__PROBLEM__: Reproduce the text of all the records below word for word, omitting the pictures.
━━━━━ RECORDS SUPPLIED
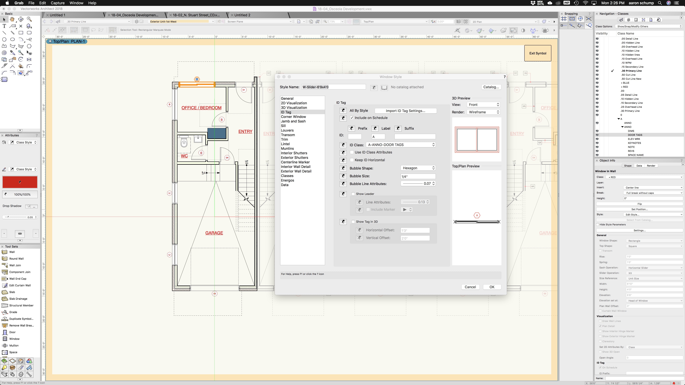685x385 pixels.
Task: Open the ID Class dropdown
Action: (401, 145)
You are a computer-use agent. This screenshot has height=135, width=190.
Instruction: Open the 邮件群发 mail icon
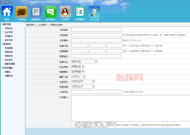coord(51,12)
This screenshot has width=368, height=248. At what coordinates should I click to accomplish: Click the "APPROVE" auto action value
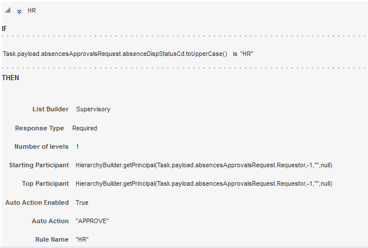92,221
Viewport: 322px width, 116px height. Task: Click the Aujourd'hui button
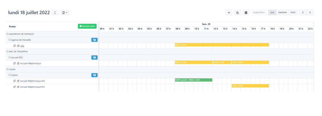point(259,13)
━━━━━━━━━━
__FINISHED ANSWER__:
685x385 pixels.
Task: Open the ID Class dropdown
Action: (401, 145)
You are a computer-use agent. This screenshot has height=135, width=190.
Instruction: Open the 邮件群发 mail icon
coord(51,12)
This screenshot has width=368, height=248. At what coordinates should I click to accomplish: Click the "APPROVE" auto action value
92,221
Viewport: 322px width, 116px height. Task: Click the Aujourd'hui button
point(259,13)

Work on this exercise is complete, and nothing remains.